A determined effort is needed to keep this injunction. Nothing less than "full purpose of heart" will do it. Strong forces tend to sweep us away from our hold on Christ. The current is always running, and, unless we are well moored to a fixed point, we shall be carried out to sea. Much in ourselves tends to relax our grasp. The strained muscles automatically lose their tension unless we continually tighten their grip. It is such unconscious weakenings of our hold that we have to fear. For one man that leaps away from Christ a thousand slide away from Him, and never know it; like some little child that has been gazing into a shop-window, and lost its elder brother unawares, and all at once lifts up its eyes, and sees itself to be alone, and then lifts up its voice and weeps. A grain of sand between the limpet's shell and the rock will keep the creature from glueing itself to its fortress. Small imperceptible separations accumulated will gradually make a gulf. How are the great canons on the American rivers, with a thousand feet of sheer precipice, formed? That little stream at the bottom there has done it all, by eating off the rock grain by grain, grain by grain, until the two sides that were once continuous stand grimly apart, never to be united any more. "He exhorted them all, that with purpose of heart they should cleave to the Lord."

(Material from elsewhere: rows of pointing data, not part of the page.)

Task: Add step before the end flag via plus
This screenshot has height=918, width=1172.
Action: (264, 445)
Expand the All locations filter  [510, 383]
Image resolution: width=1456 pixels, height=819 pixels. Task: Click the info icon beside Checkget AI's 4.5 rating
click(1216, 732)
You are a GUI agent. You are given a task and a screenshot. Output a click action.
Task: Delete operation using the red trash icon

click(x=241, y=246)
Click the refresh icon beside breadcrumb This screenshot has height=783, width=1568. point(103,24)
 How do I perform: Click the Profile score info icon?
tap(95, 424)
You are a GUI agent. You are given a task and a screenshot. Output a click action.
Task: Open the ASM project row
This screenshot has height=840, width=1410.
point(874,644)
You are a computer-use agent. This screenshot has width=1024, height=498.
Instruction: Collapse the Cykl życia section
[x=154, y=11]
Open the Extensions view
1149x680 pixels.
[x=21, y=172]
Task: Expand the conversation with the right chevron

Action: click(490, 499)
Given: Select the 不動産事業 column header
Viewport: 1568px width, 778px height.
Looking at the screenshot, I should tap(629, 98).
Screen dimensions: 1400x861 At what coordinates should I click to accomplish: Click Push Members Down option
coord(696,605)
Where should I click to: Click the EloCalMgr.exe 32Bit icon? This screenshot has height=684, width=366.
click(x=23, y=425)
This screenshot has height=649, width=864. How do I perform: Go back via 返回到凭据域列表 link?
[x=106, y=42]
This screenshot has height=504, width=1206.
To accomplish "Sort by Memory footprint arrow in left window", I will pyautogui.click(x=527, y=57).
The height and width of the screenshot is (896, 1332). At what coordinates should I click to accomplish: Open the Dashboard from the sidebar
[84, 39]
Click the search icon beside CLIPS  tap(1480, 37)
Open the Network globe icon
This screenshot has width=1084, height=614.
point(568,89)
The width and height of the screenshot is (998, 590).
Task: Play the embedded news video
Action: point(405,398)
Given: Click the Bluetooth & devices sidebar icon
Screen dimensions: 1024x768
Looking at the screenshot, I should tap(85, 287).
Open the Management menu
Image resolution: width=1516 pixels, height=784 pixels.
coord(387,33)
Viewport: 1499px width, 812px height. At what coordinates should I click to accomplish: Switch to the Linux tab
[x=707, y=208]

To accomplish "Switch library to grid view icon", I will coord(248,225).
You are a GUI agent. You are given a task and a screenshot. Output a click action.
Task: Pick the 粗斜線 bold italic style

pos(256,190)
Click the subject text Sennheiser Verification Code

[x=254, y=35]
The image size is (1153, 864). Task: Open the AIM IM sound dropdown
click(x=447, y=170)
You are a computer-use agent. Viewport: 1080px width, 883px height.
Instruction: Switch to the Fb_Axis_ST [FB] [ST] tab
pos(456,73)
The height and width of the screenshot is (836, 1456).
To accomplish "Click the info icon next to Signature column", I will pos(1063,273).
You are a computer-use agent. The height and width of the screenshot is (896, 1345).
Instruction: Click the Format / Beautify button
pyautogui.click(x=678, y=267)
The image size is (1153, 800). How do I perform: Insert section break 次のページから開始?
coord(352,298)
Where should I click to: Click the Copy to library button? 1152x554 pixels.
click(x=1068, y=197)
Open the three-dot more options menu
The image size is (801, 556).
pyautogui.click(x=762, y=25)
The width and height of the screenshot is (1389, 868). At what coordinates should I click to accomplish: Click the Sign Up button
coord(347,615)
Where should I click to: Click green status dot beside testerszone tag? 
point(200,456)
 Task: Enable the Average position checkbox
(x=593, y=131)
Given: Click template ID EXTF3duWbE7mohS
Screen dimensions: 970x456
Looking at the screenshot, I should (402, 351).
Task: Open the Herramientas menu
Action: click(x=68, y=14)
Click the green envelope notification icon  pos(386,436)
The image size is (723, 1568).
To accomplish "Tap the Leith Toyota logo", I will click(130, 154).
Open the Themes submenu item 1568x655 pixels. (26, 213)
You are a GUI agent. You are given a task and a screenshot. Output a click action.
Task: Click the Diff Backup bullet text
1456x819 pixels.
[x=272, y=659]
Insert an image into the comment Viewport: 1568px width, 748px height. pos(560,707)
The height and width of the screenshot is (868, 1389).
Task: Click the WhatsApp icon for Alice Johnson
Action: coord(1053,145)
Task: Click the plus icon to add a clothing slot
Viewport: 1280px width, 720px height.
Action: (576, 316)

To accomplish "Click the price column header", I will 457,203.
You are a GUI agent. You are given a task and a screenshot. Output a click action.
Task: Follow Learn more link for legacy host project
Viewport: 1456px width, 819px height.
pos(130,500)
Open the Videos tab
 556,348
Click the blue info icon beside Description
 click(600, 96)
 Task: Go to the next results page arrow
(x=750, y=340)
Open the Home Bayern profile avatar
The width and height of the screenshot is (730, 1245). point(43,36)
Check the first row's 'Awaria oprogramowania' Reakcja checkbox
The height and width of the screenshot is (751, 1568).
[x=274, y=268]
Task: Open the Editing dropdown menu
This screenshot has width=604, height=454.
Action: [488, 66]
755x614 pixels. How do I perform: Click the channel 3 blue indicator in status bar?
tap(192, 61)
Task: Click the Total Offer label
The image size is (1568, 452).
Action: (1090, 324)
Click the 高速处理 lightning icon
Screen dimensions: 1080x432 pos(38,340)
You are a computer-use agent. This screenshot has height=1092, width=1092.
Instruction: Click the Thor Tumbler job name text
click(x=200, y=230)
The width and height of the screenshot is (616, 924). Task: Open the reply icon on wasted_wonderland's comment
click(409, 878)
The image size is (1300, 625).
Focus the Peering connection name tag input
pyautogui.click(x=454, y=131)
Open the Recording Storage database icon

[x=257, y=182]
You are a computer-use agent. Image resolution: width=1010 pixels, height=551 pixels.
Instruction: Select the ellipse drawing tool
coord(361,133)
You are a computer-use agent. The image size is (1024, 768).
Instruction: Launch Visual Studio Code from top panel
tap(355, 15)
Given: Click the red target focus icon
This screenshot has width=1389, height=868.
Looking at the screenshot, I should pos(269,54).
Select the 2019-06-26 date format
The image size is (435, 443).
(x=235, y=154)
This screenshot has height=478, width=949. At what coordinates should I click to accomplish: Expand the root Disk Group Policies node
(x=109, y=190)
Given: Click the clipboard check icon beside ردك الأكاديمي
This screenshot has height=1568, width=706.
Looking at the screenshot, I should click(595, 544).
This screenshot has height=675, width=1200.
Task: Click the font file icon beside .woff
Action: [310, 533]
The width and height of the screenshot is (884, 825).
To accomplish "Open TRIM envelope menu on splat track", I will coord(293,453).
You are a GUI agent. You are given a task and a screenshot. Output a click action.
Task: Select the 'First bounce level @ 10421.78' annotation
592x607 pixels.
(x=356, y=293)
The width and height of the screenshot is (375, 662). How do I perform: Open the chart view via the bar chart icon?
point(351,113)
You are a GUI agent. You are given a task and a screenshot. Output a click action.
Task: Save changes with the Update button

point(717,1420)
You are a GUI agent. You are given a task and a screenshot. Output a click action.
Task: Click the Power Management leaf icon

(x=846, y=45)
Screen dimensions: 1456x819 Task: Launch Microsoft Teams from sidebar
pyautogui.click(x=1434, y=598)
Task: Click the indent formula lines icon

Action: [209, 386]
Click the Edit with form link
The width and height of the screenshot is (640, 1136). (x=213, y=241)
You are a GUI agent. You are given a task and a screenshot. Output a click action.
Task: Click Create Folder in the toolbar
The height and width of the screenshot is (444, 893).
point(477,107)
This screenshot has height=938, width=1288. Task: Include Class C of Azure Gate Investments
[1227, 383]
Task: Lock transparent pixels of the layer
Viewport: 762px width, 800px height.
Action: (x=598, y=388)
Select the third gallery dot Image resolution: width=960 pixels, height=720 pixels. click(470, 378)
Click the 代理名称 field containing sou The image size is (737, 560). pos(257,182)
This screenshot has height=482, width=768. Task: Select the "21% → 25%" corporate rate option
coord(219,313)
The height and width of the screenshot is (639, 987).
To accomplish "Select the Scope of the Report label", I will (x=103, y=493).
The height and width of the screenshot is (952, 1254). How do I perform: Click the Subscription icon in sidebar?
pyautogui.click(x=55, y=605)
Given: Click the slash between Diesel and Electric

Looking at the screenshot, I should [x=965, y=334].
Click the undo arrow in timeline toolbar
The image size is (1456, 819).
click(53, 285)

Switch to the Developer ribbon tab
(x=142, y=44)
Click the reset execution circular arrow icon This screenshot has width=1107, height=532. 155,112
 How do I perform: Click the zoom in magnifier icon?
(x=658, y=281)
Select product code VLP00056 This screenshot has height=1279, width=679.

The exhortation was all-sufficient. These raw converts needed instruction, organisation, and many other things ; but, first and most, they needed a grip of Jesus Christ, and if they had that, all else would come right. To be joined to Christ brings all needful knowledge, all needful grace, and all needful blessedness. The Lord never comes empty-handed, for to those who cleave to Him He gives Himself, and in Him we have righteousness, strength, and all treasures, to supply all our need.

Barnabas said, Cleave to the Lord; Jesus said, Abide in me. There is a union nearer than all nearness. We are not only to cleave to, but to abide in, Him, and then we " shall bring forth much fruit," while severed from Him we can do nothing, and are nothing.